_Provided records_:
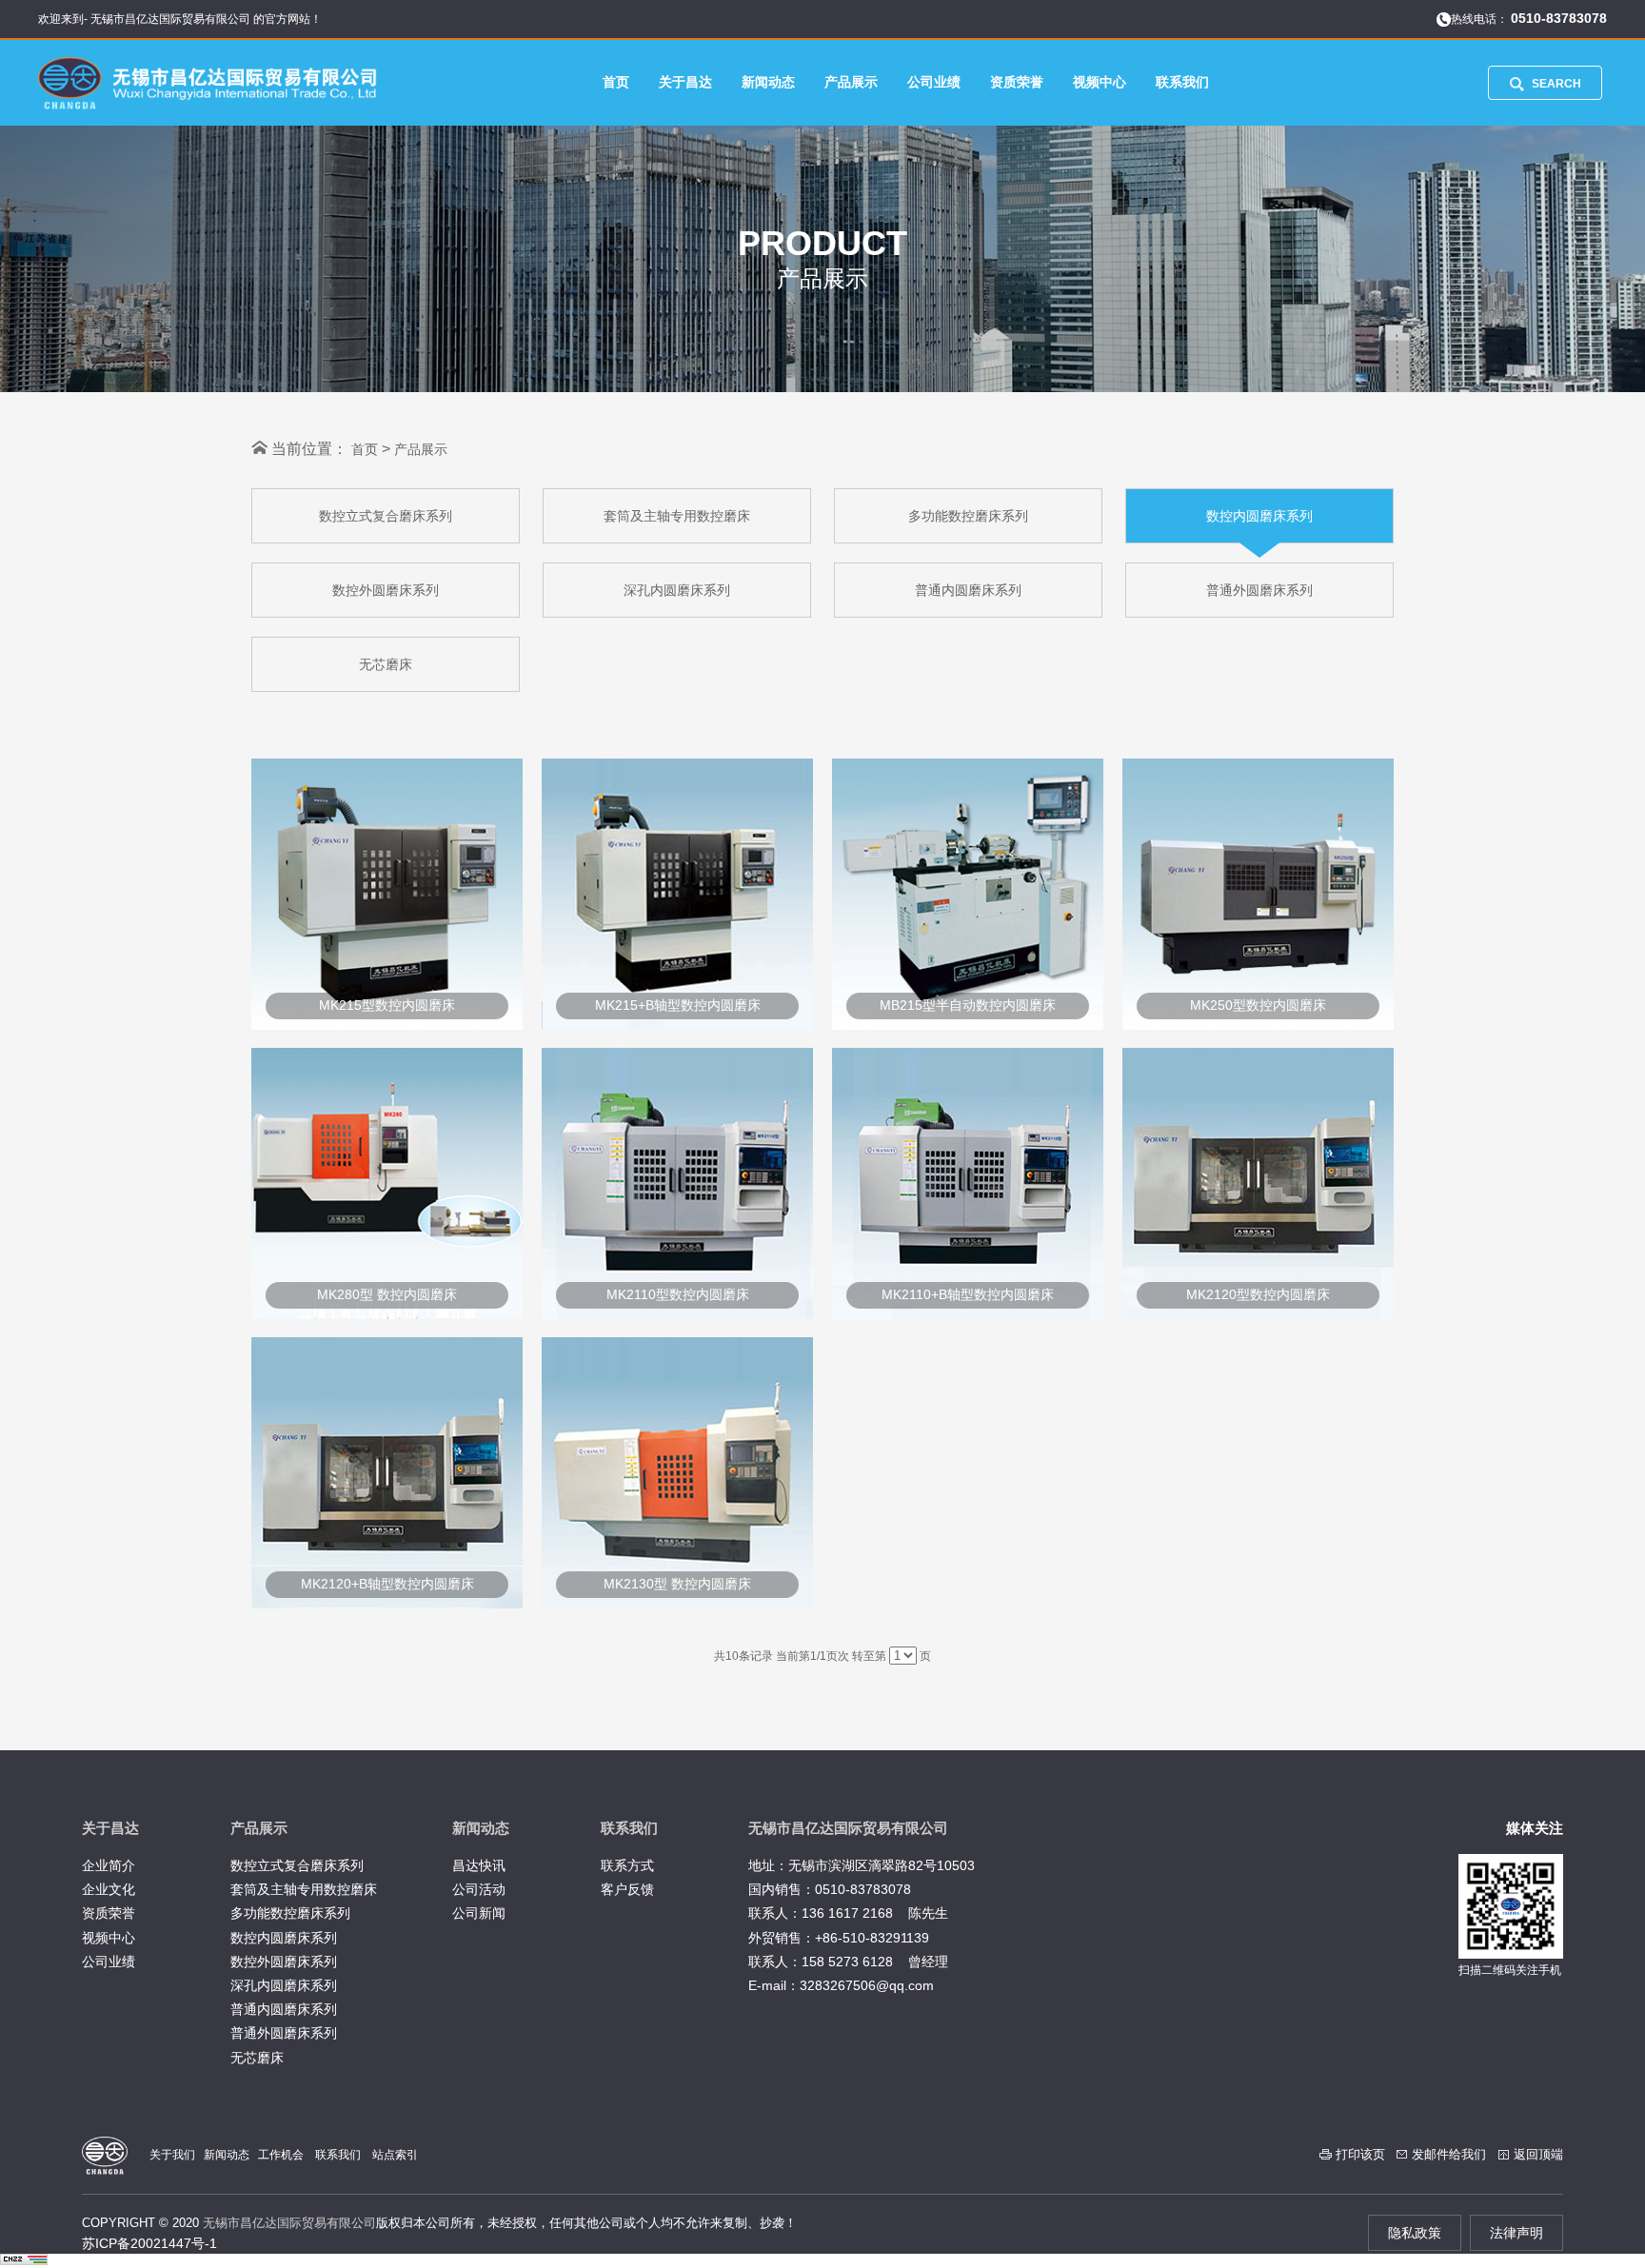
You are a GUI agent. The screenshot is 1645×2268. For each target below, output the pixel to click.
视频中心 (1099, 81)
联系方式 (627, 1865)
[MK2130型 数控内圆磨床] (677, 1603)
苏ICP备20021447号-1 (149, 2243)
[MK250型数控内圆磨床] (1258, 1025)
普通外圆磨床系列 (1259, 590)
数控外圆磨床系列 (385, 590)
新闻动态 (768, 81)
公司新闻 (478, 1913)
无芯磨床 (385, 664)
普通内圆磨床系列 (968, 590)
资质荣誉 (1016, 81)
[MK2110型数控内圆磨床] (677, 1314)
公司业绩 (934, 81)
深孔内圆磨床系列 (677, 590)
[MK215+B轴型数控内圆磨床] (677, 1025)
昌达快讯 (478, 1865)
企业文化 (108, 1889)
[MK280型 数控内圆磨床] (387, 1314)
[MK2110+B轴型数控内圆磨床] (967, 1314)
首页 (616, 81)
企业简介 (108, 1865)
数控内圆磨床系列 (1259, 515)
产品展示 (851, 81)
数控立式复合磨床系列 (385, 515)
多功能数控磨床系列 (968, 515)
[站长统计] (24, 2260)
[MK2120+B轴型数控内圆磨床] (387, 1603)
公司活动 (478, 1889)
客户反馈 (627, 1889)
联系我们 (1182, 81)
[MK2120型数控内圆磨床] (1258, 1314)
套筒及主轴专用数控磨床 (677, 515)
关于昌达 (685, 81)
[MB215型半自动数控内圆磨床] (967, 1025)
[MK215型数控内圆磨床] (387, 1025)
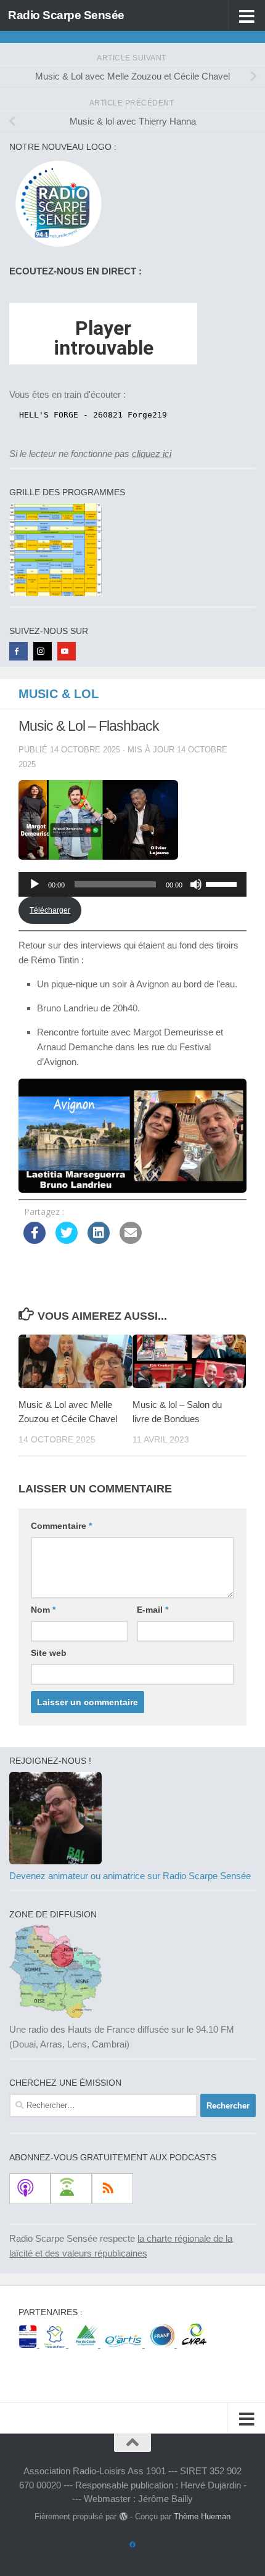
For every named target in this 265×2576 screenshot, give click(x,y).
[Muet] (196, 884)
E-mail (152, 1610)
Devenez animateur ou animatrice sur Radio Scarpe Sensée (130, 1875)
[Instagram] (42, 651)
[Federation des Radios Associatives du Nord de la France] (163, 2344)
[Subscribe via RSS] (112, 2188)
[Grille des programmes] (55, 592)
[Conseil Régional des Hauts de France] (56, 2344)
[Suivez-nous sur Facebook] (132, 2545)
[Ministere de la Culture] (28, 2344)
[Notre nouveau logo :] (55, 247)
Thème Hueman (202, 2516)
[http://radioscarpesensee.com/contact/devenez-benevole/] (55, 1861)
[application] (132, 884)
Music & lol (58, 694)
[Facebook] (18, 651)
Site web (49, 1653)
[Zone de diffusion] (55, 2014)
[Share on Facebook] (34, 1240)
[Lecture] (34, 884)
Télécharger (50, 910)
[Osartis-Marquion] (125, 2344)
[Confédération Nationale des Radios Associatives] (194, 2344)
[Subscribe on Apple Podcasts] (30, 2188)
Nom (43, 1610)
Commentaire (61, 1526)
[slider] (223, 883)
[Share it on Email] (131, 1240)
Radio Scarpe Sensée (66, 15)
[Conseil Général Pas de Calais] (86, 2344)
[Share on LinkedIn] (99, 1240)
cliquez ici (151, 453)
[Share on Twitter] (66, 1240)
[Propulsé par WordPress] (123, 2516)
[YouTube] (66, 651)
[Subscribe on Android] (71, 2188)
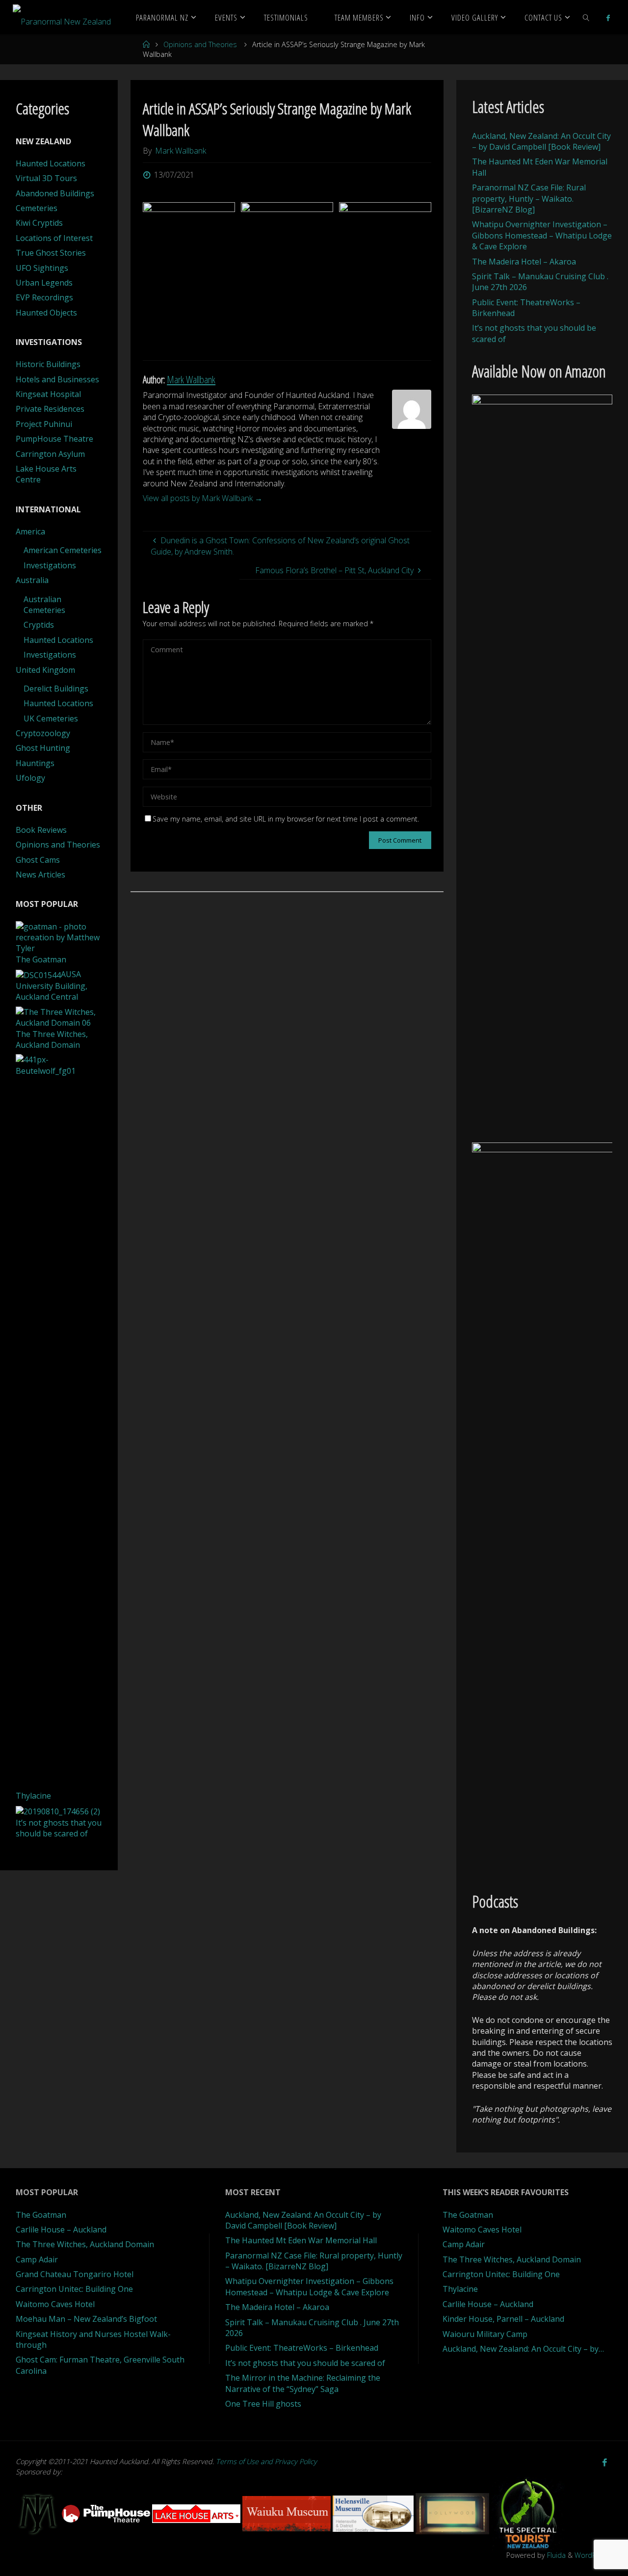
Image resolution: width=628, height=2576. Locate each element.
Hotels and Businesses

_Work order_:
Find the line that contains "Radio Scarpe Sensée (66, 15)" and repeat it, along with every line after it to the end of the data, exactly; drop the pictures.

_Worked solution_:
Radio Scarpe Sensée (66, 15)
[Conseil Général Pas de Calais] (86, 2344)
[Share on LinkedIn] (99, 1240)
cliquez ici (151, 453)
[Share on Twitter] (66, 1240)
[Propulsé par WordPress] (123, 2516)
[YouTube] (66, 651)
[Subscribe on Android] (71, 2188)
Image resolution: width=628, height=2576. Locate each element.
Hotels and Businesses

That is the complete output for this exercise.